This file is a brief memorial essay and intellectual-biographical tribute, not a research article or edited collection. Rothbard’s scope is deliberately narrow: he recounts V. Orval Watts’s career as a free-market economist, educator, institutional adviser, and polemicist, then turns that life into an argument about the libertarian movement’s need for historical memory.
V. Orval Watts, one of the leading free-market economists of the World War II and post-war eras, died on March 30 this year.
The central thesis is that Watts deserves remembrance as one of the formative figures of the older American free-market movement. Rothbard does not present Watts primarily as an abstract theorist; instead, he locates him inside institutions—the Los Angeles Chamber of Commerce, the Foundation for Economic Education, Southern California Edison, and Northwood University. The essay’s structure is chronological: education, early teaching, work with Leonard Read in Los Angeles, wartime and postwar publishing, FEE years, later teaching at Northwood, and finally a general reflection on the duty of movements to honor their own predecessors.
Rothbard emphasizes Watts’s unusual institutional role before and during the emergence of the postwar libertarian network. His appointment by Leonard Read is treated as historically significant because it placed economic argument inside a major business association at a time when organized free-market advocacy was scarce.
Watts thereby became the first full-time economist to be employed by a chamber of commerce in the United States.
The conceptual move here is characteristic of Rothbard’s memorial writing: biography becomes movement genealogy. Watts matters because he helped carry free-market economics through a period Rothbard depicts as intellectually hostile. The Los Angeles Chamber is not described merely as a business body, but as a site of ideological resistance, shaped by Read and aided by Watts.
During World War II, Read, assisted by Watts, lent his remarkable organizing talents to making the Los Angeles Chamber a beacon of freedom in an increasingly collectivist world.
Rothbard’s account also establishes a lineage of influence. William C. Mullendore converts Read to the “libertarian, free-market creed”; Read builds the Los Angeles Chamber and then founds FEE; Watts follows him as economic adviser. Thus the essay turns institutional history into a chain of transmission, showing how a small number of committed figures sustained free-market ideas before the later expansion of libertarian organizations.

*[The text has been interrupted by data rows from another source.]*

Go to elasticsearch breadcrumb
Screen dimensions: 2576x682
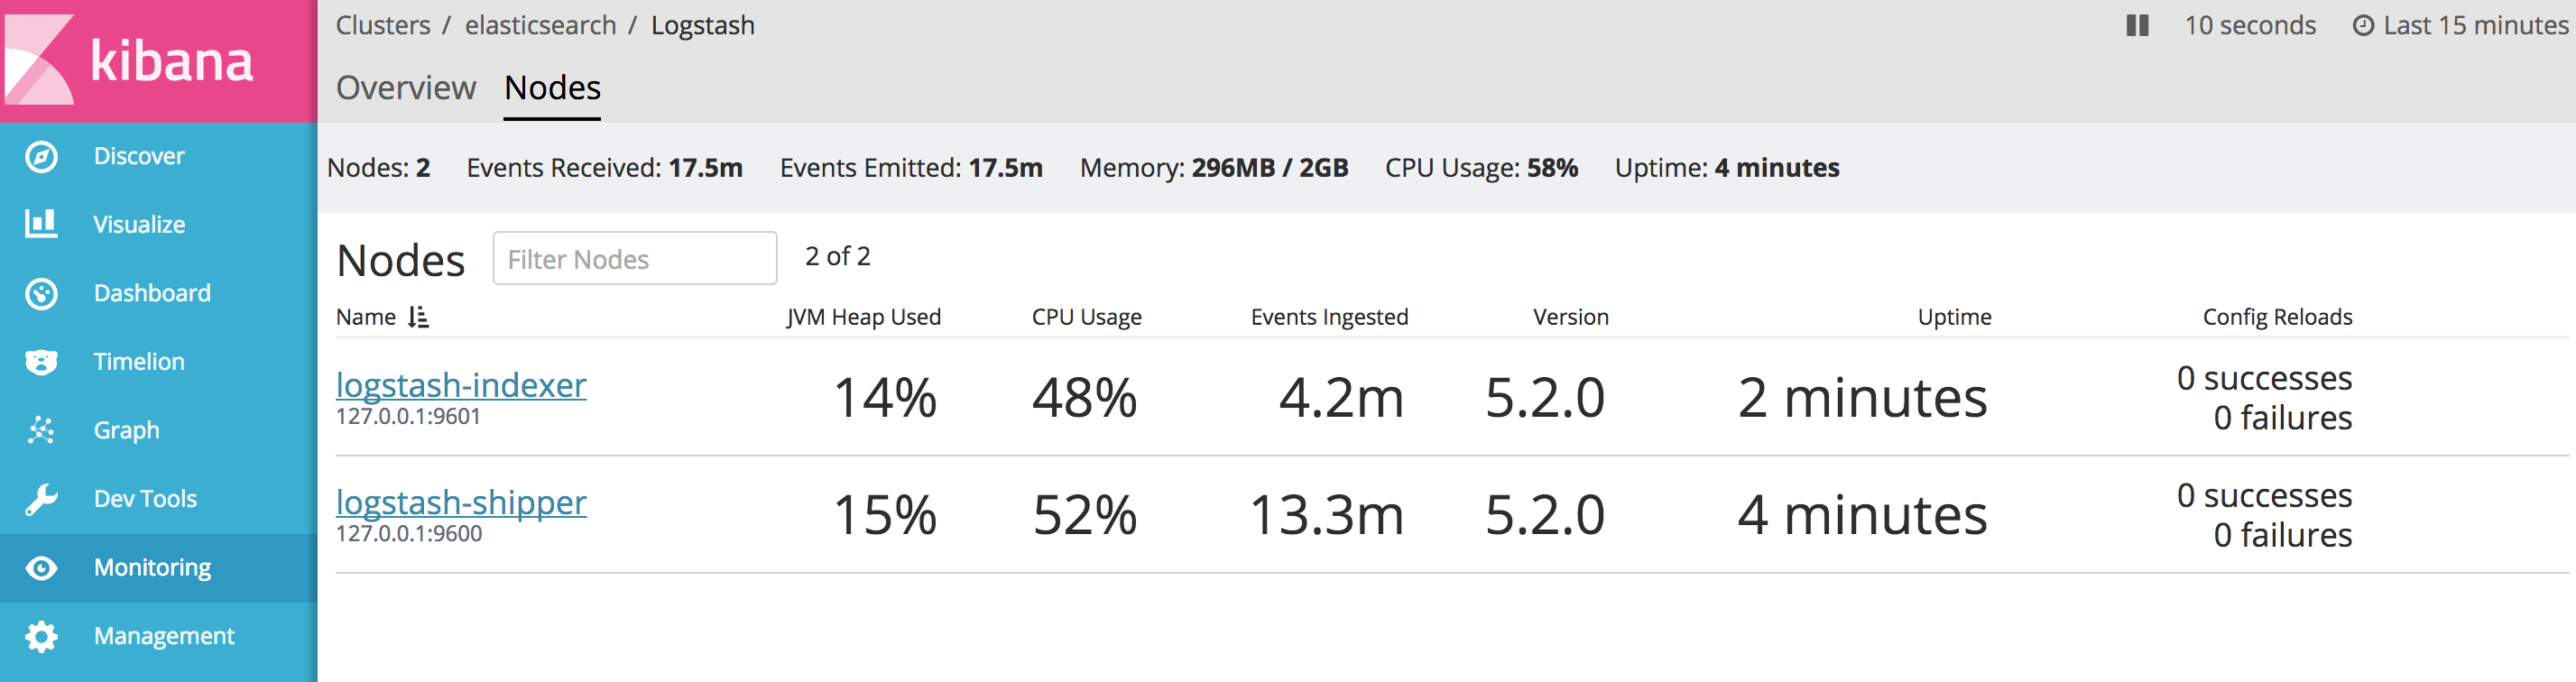[540, 26]
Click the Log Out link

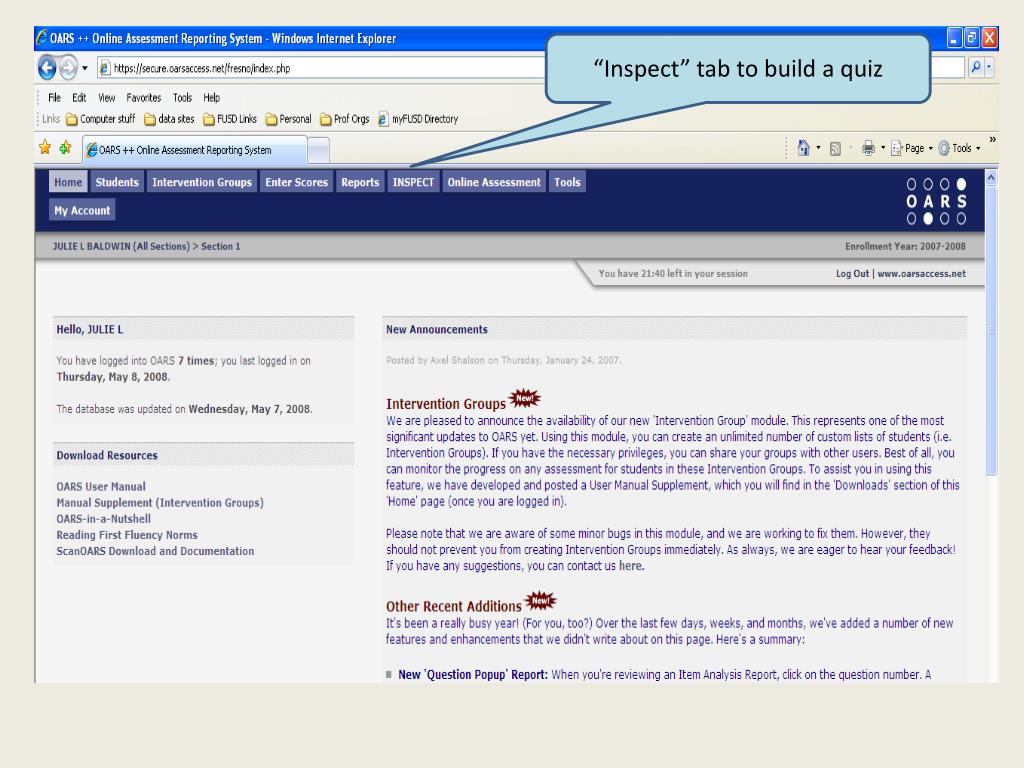[x=852, y=274]
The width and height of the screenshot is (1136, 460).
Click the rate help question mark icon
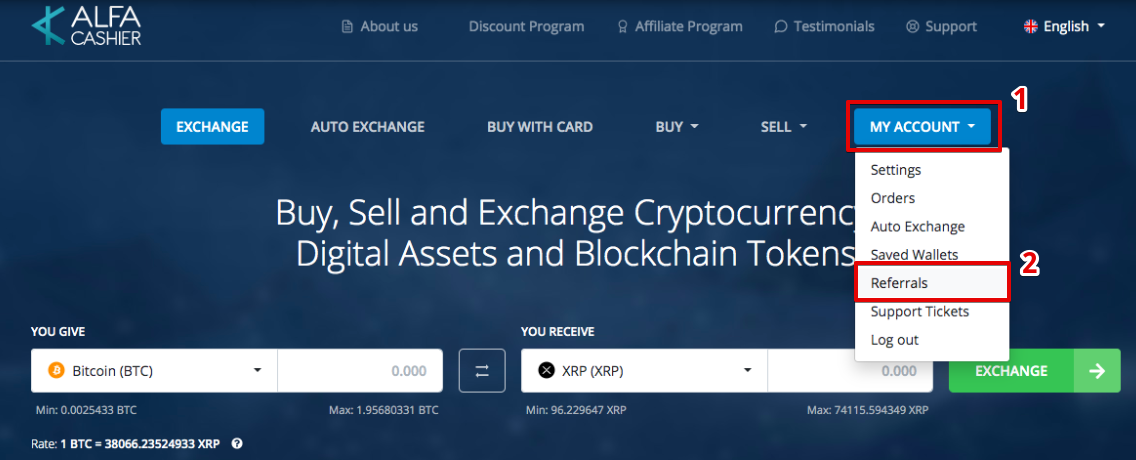[x=236, y=443]
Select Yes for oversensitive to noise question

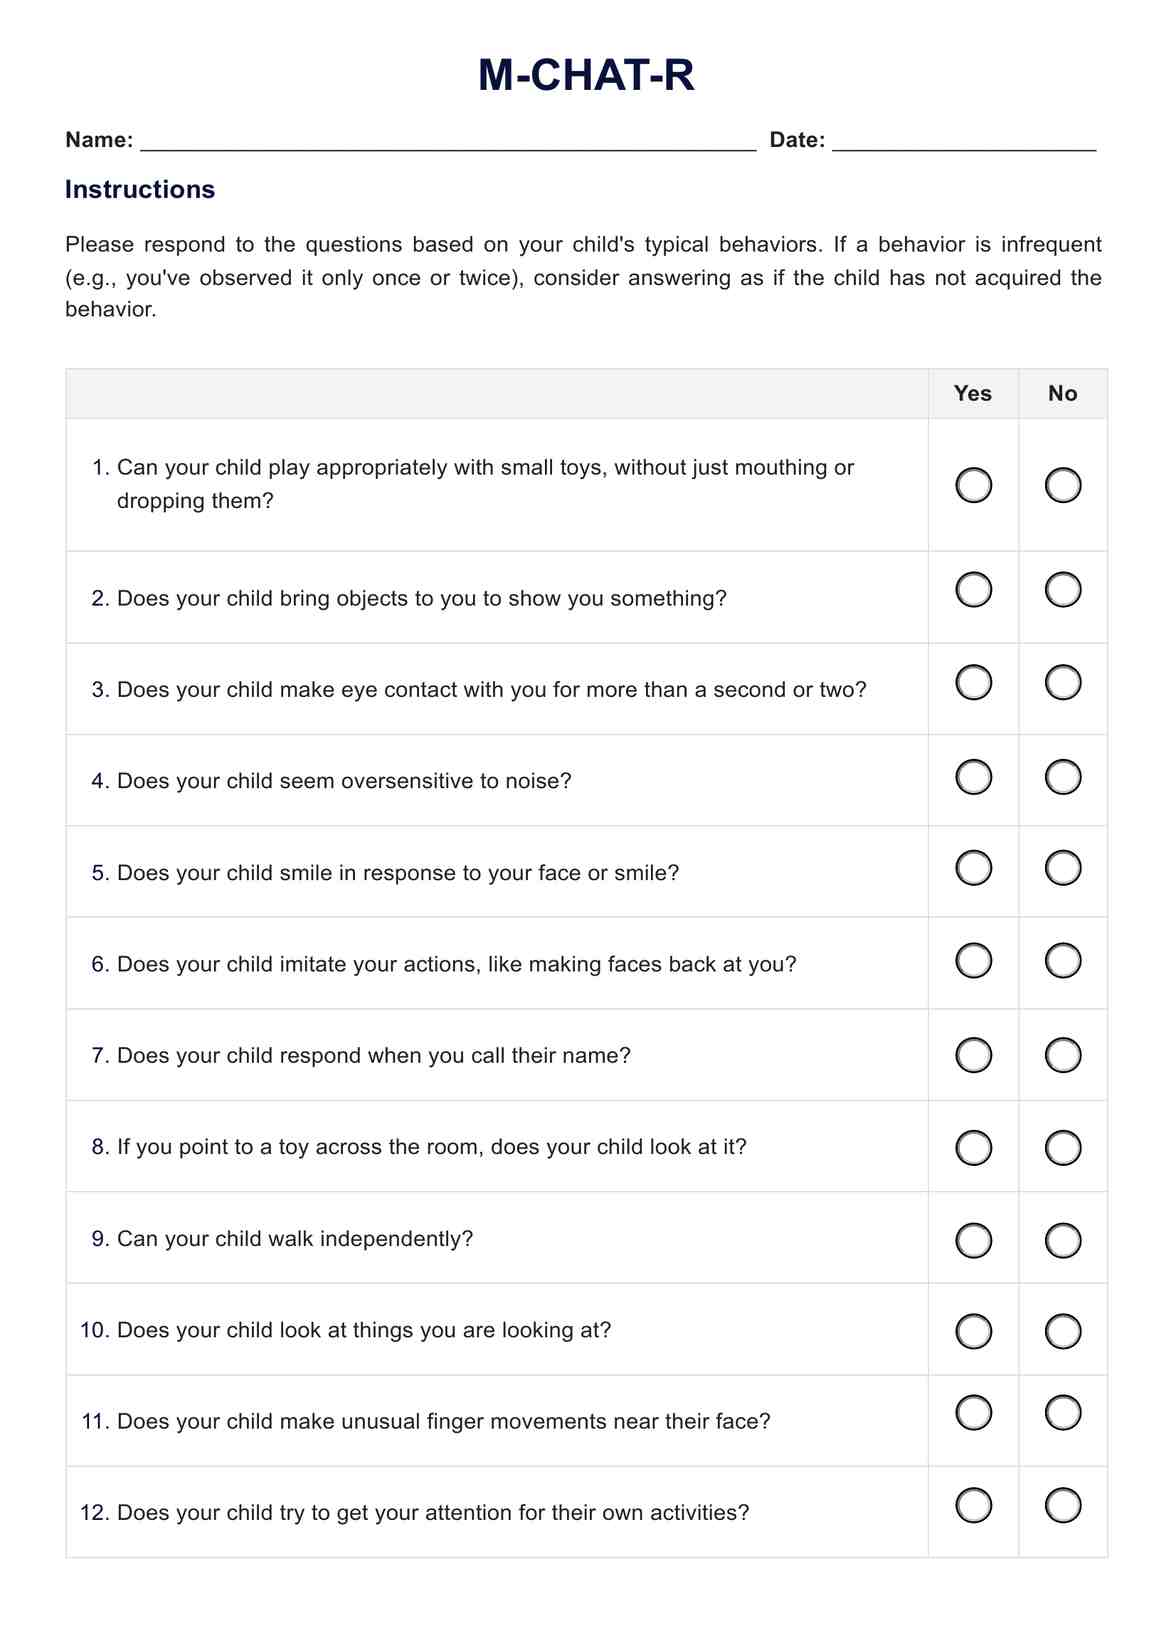[x=973, y=777]
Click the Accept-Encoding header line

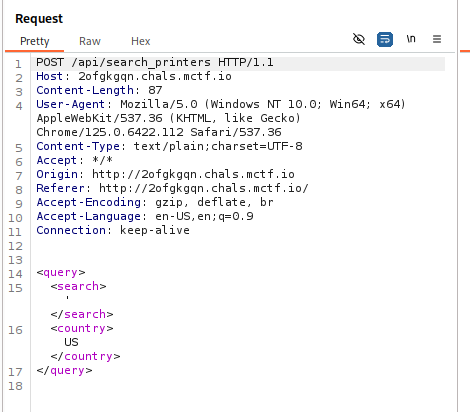point(155,202)
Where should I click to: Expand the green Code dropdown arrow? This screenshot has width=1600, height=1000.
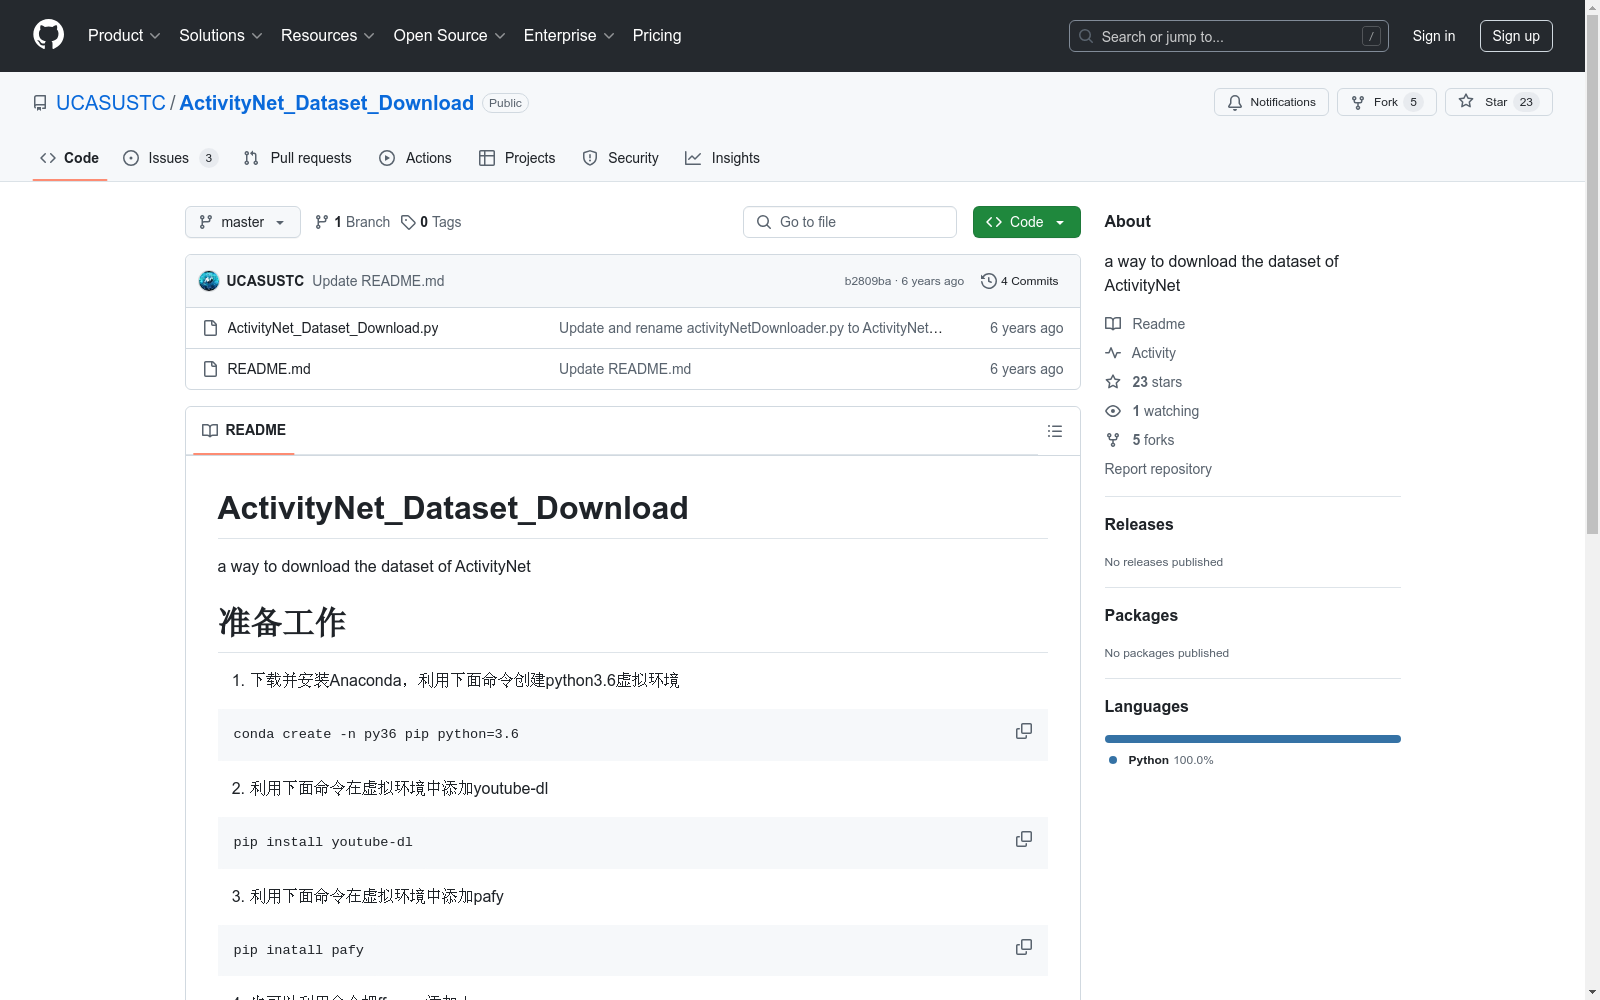point(1061,222)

When Read took the bold step of moving to Irvington-on-Hudson in New York to set up FEE in 1946, he took Orval with him as his economic adviser.
Watts’s writings are presented as interventions in the major ideological conflicts of the mid-twentieth century: free enterprise, Keynesianism, union power, international planning, and government intervention. Rothbard lists the books not as a bibliography for its own sake, but as evidence of Watts’s consistent role as an educator against collectivist policy. The later Northwood period extends the same pattern: rather than withdrawing from public teaching, Watts continues the work of instruction well past ordinary retirement age.
In 1963, at an age (65) where most men are thinking seriously of retirement, Orval resumed his teaching career, moving to the recently established Northwood University (then Northwood Institute), a free-market center of learning in Midland, Michigan.
The essay’s final paragraph supplies its governing interpretation. Rothbard turns Watts’s death into an admonition about historical consciousness. Movements, he argues, are sustained not only by doctrine but by memory, gratitude, and self-definition. Remembering Watts is therefore not antiquarian sentiment; it is part of the moral and strategic survival of the free-market cause.
Any movement that has no sense of its own history, that fails to acknowledge its own leaders and heroes, is not going to amount to very much, nor does it deserve a better fate.
The relevance of the piece lies in this fusion of obituary and political historiography. Rothbard’s tribute records a largely institutional intellectual life while defending the act of remembrance itself. Watts appears as a scholar, polemicist, adviser, teacher, and carrier of tradition—one of the figures through whom free-market economics survived from the pre-Keynesian academy into the organized libertarian movement of the postwar United States.